■ **Provided passage**

= Beginning of Section =

At lovemoney.com I have just started using Unity 2.0 to replace Spring.NET as our dependency container. This has meant that I have had to reimplement some of the wiring of the dependencies. This includes our implementation of the Repository pattern for use with Entity Framework.
Now, my problem with the Repository pattern is that I have always struggled to see the point in the UnitOfWork part of the pattern. Just extra typing for me with no/little benefit. I decided that (as with most things I don't understand) they should prove their worth. Reading didn't help their cause so I went for the more drastic way of not using and see what goes wrong. Well, nothing did! So there it is I will never use the Unit of Work pattern again.
Until today that is.
Here is a snippet from my EntityRepository:
public ObjectContext Context { get; private set; } //in an orthodox implementation this would accept a UnitOfWork instead of an ObjectContext public EntityRepository(ObjectContext context) { Context = new UnitOfWork(context).Context; }
And here is the wiring in my Unity configuration:
var container = new UnityContainer(); //content repositories container.RegisterType<IRepository<LoveContent>, EntityRepository<LoveContent>>(new InjectionConstructor(new ContentEntities()))

= End of Section =

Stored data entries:
= Beginning of Section =

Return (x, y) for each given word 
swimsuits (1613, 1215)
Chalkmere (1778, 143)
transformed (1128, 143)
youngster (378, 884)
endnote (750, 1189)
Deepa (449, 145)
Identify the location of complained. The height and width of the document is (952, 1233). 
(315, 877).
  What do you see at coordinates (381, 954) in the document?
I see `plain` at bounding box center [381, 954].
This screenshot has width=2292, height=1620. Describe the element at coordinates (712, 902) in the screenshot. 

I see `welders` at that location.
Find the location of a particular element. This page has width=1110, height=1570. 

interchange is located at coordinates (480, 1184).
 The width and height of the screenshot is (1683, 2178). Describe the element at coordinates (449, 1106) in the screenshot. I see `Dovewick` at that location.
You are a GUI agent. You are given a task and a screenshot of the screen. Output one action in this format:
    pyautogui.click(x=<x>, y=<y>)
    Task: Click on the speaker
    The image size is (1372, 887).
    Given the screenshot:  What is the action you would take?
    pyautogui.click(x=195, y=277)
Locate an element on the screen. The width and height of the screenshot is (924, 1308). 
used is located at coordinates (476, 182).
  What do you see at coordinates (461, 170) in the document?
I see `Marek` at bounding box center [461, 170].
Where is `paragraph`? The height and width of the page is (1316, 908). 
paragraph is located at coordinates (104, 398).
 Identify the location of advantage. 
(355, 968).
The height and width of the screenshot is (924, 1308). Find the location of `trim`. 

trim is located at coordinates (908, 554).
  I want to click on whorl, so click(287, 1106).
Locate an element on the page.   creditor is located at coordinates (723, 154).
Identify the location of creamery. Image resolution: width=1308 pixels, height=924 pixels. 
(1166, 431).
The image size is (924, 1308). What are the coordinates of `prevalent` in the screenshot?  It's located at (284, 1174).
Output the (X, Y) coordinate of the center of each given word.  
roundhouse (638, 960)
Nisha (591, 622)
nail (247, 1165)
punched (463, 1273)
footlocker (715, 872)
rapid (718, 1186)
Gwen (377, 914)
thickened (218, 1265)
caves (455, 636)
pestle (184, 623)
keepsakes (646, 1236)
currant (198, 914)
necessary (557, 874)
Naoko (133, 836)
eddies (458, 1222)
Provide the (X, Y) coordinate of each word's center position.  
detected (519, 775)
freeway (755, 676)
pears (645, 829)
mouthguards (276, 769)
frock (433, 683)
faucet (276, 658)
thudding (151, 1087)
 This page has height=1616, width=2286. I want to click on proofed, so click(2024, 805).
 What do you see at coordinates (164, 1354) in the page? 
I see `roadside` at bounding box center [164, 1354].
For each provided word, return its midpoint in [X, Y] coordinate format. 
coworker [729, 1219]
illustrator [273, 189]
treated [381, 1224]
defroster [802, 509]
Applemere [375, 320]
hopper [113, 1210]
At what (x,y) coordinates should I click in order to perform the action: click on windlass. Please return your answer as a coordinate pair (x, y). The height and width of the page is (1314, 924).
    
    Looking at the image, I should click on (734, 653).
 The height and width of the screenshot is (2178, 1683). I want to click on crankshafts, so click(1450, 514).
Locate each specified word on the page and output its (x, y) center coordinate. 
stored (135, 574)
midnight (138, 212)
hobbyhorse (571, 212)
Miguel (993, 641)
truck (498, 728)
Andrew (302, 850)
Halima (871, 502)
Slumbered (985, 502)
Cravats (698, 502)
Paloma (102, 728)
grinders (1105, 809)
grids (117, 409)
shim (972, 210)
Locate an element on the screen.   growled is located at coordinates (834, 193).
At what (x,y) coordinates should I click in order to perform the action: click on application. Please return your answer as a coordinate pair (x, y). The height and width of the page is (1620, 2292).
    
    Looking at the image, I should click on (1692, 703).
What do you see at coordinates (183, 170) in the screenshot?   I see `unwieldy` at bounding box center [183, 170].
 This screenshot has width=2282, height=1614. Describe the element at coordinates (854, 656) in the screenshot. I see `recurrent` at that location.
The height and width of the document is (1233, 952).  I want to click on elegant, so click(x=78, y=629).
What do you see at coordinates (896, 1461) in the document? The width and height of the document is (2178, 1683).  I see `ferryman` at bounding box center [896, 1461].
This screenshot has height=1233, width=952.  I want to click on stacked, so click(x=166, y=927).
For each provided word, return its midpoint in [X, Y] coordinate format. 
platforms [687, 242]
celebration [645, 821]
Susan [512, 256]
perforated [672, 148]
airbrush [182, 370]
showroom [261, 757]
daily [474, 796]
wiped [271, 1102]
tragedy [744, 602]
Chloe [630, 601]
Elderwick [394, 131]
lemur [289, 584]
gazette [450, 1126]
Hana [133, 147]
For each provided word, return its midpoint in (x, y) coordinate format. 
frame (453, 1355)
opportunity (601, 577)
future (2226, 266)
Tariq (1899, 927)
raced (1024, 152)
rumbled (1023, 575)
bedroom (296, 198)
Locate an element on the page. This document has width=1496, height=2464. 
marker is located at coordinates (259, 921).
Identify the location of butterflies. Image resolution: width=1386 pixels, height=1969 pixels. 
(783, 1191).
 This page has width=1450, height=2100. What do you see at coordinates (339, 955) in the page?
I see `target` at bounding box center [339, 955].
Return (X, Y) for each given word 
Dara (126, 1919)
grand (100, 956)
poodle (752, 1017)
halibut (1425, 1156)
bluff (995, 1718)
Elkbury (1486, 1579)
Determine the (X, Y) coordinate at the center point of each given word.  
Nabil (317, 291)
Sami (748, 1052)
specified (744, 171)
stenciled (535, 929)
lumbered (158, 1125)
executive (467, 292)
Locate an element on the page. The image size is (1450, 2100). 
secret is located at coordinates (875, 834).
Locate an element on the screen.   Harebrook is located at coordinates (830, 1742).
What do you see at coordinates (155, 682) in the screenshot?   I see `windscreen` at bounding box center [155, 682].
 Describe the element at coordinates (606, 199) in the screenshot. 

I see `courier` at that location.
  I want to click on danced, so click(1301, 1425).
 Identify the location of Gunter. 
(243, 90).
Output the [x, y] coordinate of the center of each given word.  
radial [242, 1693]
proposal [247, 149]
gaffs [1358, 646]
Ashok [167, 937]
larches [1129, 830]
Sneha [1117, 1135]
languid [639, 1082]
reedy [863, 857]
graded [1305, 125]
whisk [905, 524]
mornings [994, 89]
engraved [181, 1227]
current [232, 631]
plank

= End of Section =

Continue the blog post about switching from Spring.NET to Unity 2.0, picking up right after its Unity configuration code.

Something just wasn't right. I first noticed it when I created a new item and added it to the repository and then tried to delete it. Well deleting the item wasn't the problem, it was the repository knowing what had happened. I deleted the item and it was gone, gone from the database, gone from the data returned from the database but not gone from the Repository when it came to display the results on the page.
So, I figured this was something to do with my bastardisation of the Repository and Unit of Work pattern. I configured Unity correctly to implement this pattern and lo it worked as expected.
So I won!
Well, sort of. I know I thought best, it turned out I didn't, then I came crawling back to convention. But I think I am better off for it. If I had just done what all of the blogs had told me I wouldn't have understood why I was doing it.Being a curious chap I like to understand everything I use and this has helped me. Hopefully it will help you too if you are scratching your head at the Unit of Work pattern.